Please set down every record exactly as it appears below.

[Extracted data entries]
*** Begin section ***

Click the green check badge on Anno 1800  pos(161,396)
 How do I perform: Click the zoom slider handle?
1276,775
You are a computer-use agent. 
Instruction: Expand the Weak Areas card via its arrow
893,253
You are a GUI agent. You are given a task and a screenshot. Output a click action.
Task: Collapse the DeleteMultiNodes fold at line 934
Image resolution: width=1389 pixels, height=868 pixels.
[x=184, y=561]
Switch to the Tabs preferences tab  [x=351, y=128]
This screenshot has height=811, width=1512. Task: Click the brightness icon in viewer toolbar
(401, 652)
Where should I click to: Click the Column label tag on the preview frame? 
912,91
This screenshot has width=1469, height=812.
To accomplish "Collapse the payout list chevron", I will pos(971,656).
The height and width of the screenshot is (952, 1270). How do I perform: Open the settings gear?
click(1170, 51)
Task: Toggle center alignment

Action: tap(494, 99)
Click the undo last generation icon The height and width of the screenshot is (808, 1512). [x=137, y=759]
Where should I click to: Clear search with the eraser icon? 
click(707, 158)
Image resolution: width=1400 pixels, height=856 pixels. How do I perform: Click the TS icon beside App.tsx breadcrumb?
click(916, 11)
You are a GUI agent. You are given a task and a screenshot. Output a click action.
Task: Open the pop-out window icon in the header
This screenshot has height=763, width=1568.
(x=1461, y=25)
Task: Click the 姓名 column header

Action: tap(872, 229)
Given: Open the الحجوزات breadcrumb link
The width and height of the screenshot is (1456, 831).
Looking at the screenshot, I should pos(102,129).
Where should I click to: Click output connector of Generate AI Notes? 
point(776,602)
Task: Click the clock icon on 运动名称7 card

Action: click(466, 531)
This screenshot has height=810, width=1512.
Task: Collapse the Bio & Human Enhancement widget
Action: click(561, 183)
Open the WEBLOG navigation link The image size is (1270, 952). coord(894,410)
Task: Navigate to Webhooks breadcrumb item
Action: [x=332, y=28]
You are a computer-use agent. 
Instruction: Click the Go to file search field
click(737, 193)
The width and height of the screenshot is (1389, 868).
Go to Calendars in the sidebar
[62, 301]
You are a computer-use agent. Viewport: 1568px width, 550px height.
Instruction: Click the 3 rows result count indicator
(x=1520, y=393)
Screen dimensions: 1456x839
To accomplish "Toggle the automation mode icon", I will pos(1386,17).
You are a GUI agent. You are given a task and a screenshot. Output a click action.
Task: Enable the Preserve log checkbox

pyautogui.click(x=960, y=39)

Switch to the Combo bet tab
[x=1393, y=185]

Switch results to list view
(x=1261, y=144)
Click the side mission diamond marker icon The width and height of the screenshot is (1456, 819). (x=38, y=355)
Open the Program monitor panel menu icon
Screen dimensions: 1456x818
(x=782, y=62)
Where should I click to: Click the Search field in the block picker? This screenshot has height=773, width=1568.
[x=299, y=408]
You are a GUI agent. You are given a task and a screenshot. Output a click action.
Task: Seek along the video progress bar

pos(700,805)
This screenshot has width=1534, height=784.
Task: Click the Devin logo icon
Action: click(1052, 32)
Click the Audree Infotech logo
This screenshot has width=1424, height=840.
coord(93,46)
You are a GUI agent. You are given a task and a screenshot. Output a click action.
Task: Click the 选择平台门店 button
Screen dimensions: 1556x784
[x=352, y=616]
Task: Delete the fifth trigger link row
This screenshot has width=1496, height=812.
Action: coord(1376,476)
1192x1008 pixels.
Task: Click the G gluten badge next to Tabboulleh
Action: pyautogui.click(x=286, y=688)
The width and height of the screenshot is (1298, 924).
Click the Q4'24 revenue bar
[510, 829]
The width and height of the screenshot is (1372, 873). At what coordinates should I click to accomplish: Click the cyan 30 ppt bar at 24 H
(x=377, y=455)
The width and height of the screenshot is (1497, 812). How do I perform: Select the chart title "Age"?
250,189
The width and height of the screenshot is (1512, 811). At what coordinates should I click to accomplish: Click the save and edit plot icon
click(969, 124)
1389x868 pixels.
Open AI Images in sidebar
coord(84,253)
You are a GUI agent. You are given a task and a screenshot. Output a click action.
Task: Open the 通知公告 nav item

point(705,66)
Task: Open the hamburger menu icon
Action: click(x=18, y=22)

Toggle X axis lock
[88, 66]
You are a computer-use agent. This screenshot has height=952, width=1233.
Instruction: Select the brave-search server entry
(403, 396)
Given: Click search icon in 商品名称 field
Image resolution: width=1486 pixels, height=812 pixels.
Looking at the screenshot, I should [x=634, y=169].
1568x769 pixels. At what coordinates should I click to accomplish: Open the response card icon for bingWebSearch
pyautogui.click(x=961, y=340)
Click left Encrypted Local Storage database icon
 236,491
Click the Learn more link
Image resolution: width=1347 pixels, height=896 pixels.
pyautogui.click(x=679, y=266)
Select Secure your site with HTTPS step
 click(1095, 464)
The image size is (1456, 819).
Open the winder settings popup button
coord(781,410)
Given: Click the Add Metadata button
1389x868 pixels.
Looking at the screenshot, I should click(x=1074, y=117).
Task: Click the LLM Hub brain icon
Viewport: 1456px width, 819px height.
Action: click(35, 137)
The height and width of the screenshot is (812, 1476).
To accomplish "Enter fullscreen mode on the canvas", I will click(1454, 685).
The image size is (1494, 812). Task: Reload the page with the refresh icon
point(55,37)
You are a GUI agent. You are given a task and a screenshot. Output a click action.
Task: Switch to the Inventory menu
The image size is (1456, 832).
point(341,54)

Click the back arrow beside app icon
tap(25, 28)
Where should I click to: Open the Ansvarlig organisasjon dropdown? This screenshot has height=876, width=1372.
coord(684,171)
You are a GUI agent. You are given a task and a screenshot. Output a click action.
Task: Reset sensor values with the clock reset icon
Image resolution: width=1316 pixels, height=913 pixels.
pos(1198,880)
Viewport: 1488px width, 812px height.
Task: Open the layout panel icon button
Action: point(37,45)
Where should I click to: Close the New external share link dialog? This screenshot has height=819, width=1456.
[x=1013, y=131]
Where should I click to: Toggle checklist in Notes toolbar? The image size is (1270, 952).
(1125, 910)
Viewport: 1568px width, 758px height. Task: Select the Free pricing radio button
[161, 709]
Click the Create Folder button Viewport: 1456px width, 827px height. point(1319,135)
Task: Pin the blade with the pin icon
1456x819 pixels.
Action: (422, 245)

*** End section ***

**Response**
Click the green check badge on Anno 1800  pos(161,396)
 How do I perform: Click the zoom slider handle?
1276,775
You are a computer-use agent. 
Instruction: Expand the Weak Areas card via its arrow
893,253
You are a GUI agent. You are given a task and a screenshot. Output a click action.
Task: Collapse the DeleteMultiNodes fold at line 934
Image resolution: width=1389 pixels, height=868 pixels.
[x=184, y=561]
Switch to the Tabs preferences tab  [x=351, y=128]
This screenshot has height=811, width=1512. Task: Click the brightness icon in viewer toolbar
(401, 652)
Where should I click to: Click the Column label tag on the preview frame? 
912,91
This screenshot has width=1469, height=812.
To accomplish "Collapse the payout list chevron", I will pos(971,656).
The height and width of the screenshot is (952, 1270). How do I perform: Open the settings gear?
click(1170, 51)
Task: Toggle center alignment

Action: tap(494, 99)
Click the undo last generation icon The height and width of the screenshot is (808, 1512). [x=137, y=759]
Where should I click to: Clear search with the eraser icon? 
click(707, 158)
Image resolution: width=1400 pixels, height=856 pixels. How do I perform: Click the TS icon beside App.tsx breadcrumb?
click(916, 11)
You are a GUI agent. You are given a task and a screenshot. Output a click action.
Task: Open the pop-out window icon in the header
This screenshot has height=763, width=1568.
(x=1461, y=25)
Task: Click the 姓名 column header

Action: tap(872, 229)
Given: Open the الحجوزات breadcrumb link
The width and height of the screenshot is (1456, 831).
Looking at the screenshot, I should pos(102,129).
Where should I click to: Click output connector of Generate AI Notes? 
point(776,602)
Task: Click the clock icon on 运动名称7 card

Action: click(466, 531)
This screenshot has height=810, width=1512.
Task: Collapse the Bio & Human Enhancement widget
Action: click(561, 183)
Open the WEBLOG navigation link The image size is (1270, 952). coord(894,410)
Task: Navigate to Webhooks breadcrumb item
Action: [x=332, y=28]
You are a computer-use agent. 
Instruction: Click the Go to file search field
click(737, 193)
The width and height of the screenshot is (1389, 868).
Go to Calendars in the sidebar
[62, 301]
You are a computer-use agent. Viewport: 1568px width, 550px height.
Instruction: Click the 3 rows result count indicator
(x=1520, y=393)
Screen dimensions: 1456x839
To accomplish "Toggle the automation mode icon", I will pos(1386,17).
You are a GUI agent. You are given a task and a screenshot. Output a click action.
Task: Enable the Preserve log checkbox

pyautogui.click(x=960, y=39)

Switch to the Combo bet tab
[x=1393, y=185]

Switch results to list view
(x=1261, y=144)
Click the side mission diamond marker icon The width and height of the screenshot is (1456, 819). (x=38, y=355)
Open the Program monitor panel menu icon
Screen dimensions: 1456x818
(x=782, y=62)
Where should I click to: Click the Search field in the block picker? This screenshot has height=773, width=1568.
[x=299, y=408]
You are a GUI agent. You are given a task and a screenshot. Output a click action.
Task: Seek along the video progress bar

pos(700,805)
This screenshot has width=1534, height=784.
Task: Click the Devin logo icon
Action: click(1052, 32)
Click the Audree Infotech logo
This screenshot has width=1424, height=840.
coord(93,46)
You are a GUI agent. You are given a task and a screenshot. Output a click action.
Task: Click the 选择平台门店 button
Screen dimensions: 1556x784
[x=352, y=616]
Task: Delete the fifth trigger link row
This screenshot has width=1496, height=812.
Action: coord(1376,476)
1192x1008 pixels.
Task: Click the G gluten badge next to Tabboulleh
Action: pyautogui.click(x=286, y=688)
The width and height of the screenshot is (1298, 924).
Click the Q4'24 revenue bar
[510, 829]
The width and height of the screenshot is (1372, 873). At what coordinates should I click to accomplish: Click the cyan 30 ppt bar at 24 H
(x=377, y=455)
The width and height of the screenshot is (1497, 812). How do I perform: Select the chart title "Age"?
250,189
The width and height of the screenshot is (1512, 811). At what coordinates should I click to accomplish: Click the save and edit plot icon
click(969, 124)
1389x868 pixels.
Open AI Images in sidebar
coord(84,253)
You are a GUI agent. You are given a task and a screenshot. Output a click action.
Task: Open the 通知公告 nav item

point(705,66)
Task: Open the hamburger menu icon
Action: click(x=18, y=22)

Toggle X axis lock
[88, 66]
You are a computer-use agent. This screenshot has height=952, width=1233.
Instruction: Select the brave-search server entry
(403, 396)
Given: Click search icon in 商品名称 field
Image resolution: width=1486 pixels, height=812 pixels.
Looking at the screenshot, I should [x=634, y=169].
1568x769 pixels. At what coordinates should I click to accomplish: Open the response card icon for bingWebSearch
pyautogui.click(x=961, y=340)
Click left Encrypted Local Storage database icon
 236,491
Click the Learn more link
Image resolution: width=1347 pixels, height=896 pixels.
pyautogui.click(x=679, y=266)
Select Secure your site with HTTPS step
 click(1095, 464)
The image size is (1456, 819).
Open the winder settings popup button
coord(781,410)
Given: Click the Add Metadata button
1389x868 pixels.
Looking at the screenshot, I should click(x=1074, y=117).
Task: Click the LLM Hub brain icon
Viewport: 1456px width, 819px height.
Action: click(35, 137)
The height and width of the screenshot is (812, 1476).
To accomplish "Enter fullscreen mode on the canvas", I will click(1454, 685).
The image size is (1494, 812). Task: Reload the page with the refresh icon
point(55,37)
You are a GUI agent. You are given a task and a screenshot. Output a click action.
Task: Switch to the Inventory menu
The image size is (1456, 832).
point(341,54)

Click the back arrow beside app icon
tap(25, 28)
Where should I click to: Open the Ansvarlig organisasjon dropdown? This screenshot has height=876, width=1372.
coord(684,171)
You are a GUI agent. You are given a task and a screenshot. Output a click action.
Task: Reset sensor values with the clock reset icon
Image resolution: width=1316 pixels, height=913 pixels.
pos(1198,880)
Viewport: 1488px width, 812px height.
Task: Open the layout panel icon button
Action: point(37,45)
Where should I click to: Close the New external share link dialog? This screenshot has height=819, width=1456.
[x=1013, y=131]
Where should I click to: Toggle checklist in Notes toolbar? The image size is (1270, 952).
(1125, 910)
Viewport: 1568px width, 758px height. Task: Select the Free pricing radio button
[161, 709]
Click the Create Folder button Viewport: 1456px width, 827px height. point(1319,135)
Task: Pin the blade with the pin icon
1456x819 pixels.
Action: (422, 245)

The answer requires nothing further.